Subject: Re: Machine-independent bus DMA interface proposal
To: Justin T. Gibbs <gibbs@freefall.freebsd.org>
From: Jason Thorpe <thorpej@nas.nasa.gov>
List: tech-kern
Date: 09/22/1996 22:06:04
On Sun, 22 Sep 1996 21:02:20 -0700 
 "Justin T. Gibbs" <gibbs@freefall.freebsd.org> wrote:

 > My main problem with this proposal is that it doubles the space required
 > for sg entries and forces a copy of the bus_dma_segment_t information into
 > the private format of the driver.  This seems an enormous penalty

...and there is a _very_ good reason for this, namely hardware-format
scatter/gather descriptors should _never_ be accessed as structures
in a portable driver.  This just loses completely.  The fact that NetBSD
drivers currently do this type of access is a bug, which will have to
be fixed if those drivers want to be used on an architecture with more
strict structure alignment and packing restrictions.

In terms of performance penalty, in general, I'm not completely
convinced that

	a) it's really going to be significantly more expensive, and

	b) that the (probably marginal) performance win is worth
	   the architectural compromise.

At the same time, you want the access to the software scatter/gather
lists to be sane from the programmer's perspective.

Also, the point of this interface is to be device-, bus-, and
machine-independent.  In other words, the fact that 3 PC scsi cards
use the same scatter/gather list format is completely irrelevant in
the scope of designing such a DMA interface.
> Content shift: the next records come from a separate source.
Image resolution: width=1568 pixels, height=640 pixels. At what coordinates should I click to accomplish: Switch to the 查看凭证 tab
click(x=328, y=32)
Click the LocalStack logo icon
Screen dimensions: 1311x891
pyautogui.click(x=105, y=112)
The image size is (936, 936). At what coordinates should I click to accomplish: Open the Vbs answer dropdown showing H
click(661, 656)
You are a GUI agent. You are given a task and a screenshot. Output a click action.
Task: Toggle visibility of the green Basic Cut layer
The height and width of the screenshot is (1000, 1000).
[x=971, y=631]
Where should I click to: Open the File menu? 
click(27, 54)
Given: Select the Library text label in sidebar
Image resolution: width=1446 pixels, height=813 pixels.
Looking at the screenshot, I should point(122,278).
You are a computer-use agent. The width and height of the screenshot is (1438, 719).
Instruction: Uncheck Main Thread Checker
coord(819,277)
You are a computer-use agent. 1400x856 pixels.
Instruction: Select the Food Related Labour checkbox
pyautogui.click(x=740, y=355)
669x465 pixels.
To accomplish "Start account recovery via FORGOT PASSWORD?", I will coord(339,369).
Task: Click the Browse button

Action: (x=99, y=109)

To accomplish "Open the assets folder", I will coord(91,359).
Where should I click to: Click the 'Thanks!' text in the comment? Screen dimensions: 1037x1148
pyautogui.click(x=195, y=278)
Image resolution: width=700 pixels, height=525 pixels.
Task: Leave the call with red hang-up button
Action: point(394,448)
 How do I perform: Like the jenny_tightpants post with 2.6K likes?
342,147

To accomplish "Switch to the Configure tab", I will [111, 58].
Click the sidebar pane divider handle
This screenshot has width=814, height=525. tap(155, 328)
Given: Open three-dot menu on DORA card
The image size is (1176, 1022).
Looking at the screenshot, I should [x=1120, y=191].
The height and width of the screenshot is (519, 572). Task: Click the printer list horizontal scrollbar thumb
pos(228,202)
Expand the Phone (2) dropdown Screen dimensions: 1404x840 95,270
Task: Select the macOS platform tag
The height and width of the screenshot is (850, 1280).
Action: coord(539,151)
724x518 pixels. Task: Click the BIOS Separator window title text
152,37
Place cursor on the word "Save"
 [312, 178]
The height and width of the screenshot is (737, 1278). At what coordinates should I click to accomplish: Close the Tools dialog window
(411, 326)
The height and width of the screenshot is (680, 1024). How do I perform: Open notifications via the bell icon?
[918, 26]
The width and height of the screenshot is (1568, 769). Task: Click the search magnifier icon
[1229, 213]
 > correspond directly to the private driver format.  I would much rather see
 > a family of functions that handle different sg formats which allows the
 > code to be shared among drivers (e.g. the ahb, bt, and aic7xxx, with the
 > exception of length of list have the same format) and kept in one place so
 > that they are easy to port among archs and update if the API changes.
 > This removes the need for translation code in each driver and no extra
 > mapping space is needed.

It's not clear to me that this addresses the concern of bus- and
machine-independent DMA.  I.e. what you're suggesting would
basically require machine-dependent portions for this "scsi card dma
scatter/gather descriptor" function.  "Yuck."  Besides, to address
the DMA mapping problem, you'd _still_ need an interface like this
one, so your suggestion would actually be _more_ expensive.

 > If you don't have a family of functions, the interface has to be enhanced
 > to deal with the restrictions of the different SG formats.  I don't see
 > a per SG size limit in the API and this varies from device to device.

A limit on the DMA segment size is a good suggestion ... (That's why I
posted this now :-)  As such, I've added a "maxsegsz" argument to
bus_dmamap_create() which specifies the maximum number of bytes
that may be trasfered by any given DMA segment.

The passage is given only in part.